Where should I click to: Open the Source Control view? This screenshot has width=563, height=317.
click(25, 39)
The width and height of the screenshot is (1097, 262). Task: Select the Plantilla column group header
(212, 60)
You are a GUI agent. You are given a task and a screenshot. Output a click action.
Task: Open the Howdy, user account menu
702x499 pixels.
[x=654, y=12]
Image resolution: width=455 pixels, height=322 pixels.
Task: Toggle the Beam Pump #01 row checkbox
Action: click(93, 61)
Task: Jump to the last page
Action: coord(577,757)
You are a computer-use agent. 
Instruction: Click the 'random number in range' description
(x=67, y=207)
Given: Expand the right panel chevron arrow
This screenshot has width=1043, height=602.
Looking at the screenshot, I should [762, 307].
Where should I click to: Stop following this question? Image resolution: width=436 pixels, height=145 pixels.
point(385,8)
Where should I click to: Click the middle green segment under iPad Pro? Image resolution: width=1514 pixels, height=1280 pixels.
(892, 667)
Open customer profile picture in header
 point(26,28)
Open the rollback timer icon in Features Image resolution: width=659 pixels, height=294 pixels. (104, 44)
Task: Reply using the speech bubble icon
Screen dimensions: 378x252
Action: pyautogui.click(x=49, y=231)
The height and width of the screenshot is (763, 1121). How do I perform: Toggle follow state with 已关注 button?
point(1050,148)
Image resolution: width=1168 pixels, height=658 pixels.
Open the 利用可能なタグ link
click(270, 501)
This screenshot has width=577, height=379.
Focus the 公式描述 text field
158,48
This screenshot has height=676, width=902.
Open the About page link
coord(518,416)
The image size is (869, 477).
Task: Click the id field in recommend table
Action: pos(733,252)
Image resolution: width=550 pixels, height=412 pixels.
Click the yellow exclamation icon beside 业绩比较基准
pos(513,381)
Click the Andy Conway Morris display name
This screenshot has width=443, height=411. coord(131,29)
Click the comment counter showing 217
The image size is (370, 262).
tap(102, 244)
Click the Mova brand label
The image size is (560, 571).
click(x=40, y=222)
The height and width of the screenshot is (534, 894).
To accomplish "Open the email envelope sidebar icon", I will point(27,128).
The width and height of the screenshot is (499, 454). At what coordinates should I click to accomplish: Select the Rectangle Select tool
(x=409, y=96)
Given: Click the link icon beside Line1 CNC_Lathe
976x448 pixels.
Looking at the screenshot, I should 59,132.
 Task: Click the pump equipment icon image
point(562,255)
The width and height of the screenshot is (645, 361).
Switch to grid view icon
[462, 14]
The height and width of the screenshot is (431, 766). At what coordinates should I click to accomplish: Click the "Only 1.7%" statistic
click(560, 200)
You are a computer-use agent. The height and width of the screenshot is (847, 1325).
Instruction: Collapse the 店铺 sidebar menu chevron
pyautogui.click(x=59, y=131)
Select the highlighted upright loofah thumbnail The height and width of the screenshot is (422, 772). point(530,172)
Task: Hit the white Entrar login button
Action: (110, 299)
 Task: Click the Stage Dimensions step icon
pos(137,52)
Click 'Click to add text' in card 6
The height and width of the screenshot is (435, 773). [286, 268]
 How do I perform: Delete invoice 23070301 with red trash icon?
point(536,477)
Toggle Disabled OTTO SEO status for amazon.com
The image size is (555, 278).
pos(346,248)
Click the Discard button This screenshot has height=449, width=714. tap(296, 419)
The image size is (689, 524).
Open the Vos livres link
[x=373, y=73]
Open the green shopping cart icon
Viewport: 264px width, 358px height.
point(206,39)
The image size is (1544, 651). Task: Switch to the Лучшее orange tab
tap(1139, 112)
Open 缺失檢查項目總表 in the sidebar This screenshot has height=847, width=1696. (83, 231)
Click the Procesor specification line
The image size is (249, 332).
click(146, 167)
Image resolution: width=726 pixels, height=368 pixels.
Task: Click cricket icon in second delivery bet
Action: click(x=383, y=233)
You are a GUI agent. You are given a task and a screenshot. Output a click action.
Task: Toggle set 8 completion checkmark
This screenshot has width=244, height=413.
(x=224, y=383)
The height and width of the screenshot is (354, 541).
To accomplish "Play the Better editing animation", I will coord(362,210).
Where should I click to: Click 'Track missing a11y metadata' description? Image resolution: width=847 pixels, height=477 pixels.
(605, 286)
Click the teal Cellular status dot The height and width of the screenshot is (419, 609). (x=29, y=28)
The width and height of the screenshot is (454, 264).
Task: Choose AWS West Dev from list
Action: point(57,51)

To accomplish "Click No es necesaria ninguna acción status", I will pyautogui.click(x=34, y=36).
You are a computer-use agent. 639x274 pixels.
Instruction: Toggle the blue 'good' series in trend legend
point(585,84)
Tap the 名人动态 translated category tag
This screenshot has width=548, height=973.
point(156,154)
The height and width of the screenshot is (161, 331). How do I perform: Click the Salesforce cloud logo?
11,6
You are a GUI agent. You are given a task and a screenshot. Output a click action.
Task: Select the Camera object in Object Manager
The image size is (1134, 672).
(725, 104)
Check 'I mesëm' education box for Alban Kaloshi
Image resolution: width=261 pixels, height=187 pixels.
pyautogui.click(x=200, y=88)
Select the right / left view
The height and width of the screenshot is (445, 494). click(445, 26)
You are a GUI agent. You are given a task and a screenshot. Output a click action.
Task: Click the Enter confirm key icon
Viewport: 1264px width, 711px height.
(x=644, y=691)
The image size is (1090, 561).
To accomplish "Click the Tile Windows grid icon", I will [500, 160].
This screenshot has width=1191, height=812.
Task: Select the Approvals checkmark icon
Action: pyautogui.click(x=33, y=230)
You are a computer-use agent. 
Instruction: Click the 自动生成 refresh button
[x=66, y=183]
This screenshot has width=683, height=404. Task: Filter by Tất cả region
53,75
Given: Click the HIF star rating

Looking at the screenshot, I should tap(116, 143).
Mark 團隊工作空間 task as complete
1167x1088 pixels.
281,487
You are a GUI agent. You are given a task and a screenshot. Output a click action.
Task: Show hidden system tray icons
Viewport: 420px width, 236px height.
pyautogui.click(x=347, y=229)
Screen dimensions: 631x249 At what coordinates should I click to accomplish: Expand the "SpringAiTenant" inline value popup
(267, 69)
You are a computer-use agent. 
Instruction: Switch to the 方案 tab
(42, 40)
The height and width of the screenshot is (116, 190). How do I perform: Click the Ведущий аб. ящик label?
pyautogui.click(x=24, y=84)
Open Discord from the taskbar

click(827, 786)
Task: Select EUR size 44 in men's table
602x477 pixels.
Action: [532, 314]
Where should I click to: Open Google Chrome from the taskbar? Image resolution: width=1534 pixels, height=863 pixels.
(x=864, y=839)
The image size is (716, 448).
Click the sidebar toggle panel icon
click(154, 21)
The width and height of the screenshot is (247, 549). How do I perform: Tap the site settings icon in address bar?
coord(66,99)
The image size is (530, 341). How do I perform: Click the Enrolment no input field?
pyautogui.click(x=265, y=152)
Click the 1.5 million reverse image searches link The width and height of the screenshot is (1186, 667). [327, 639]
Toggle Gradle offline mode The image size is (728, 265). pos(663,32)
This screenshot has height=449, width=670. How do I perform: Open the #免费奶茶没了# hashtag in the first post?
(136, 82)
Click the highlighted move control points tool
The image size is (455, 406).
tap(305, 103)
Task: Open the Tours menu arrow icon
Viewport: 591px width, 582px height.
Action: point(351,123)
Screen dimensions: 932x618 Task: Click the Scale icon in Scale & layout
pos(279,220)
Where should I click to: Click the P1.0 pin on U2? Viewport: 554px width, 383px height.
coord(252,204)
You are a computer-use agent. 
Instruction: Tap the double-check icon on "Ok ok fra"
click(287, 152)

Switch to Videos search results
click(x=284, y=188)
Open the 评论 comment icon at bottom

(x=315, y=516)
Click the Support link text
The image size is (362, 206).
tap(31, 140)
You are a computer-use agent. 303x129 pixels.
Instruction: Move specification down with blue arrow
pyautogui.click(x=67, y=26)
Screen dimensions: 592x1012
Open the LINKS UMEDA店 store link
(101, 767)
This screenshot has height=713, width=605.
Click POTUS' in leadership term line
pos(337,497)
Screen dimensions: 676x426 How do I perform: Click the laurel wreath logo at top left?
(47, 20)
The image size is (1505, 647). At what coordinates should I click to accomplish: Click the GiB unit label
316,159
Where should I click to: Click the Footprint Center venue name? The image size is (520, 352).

→ WHAT TO PRODUCE:
Take the lines from the start of the records through the line holding "Task: Open the Howdy, user account menu", both included, and please print them exactly, with nothing else.

→ THE COMPLETED TASK:
Where should I click to: Open the Source Control view? This screenshot has width=563, height=317.
click(25, 39)
The width and height of the screenshot is (1097, 262). Task: Select the Plantilla column group header
(212, 60)
You are a GUI agent. You are given a task and a screenshot. Output a click action.
Task: Open the Howdy, user account menu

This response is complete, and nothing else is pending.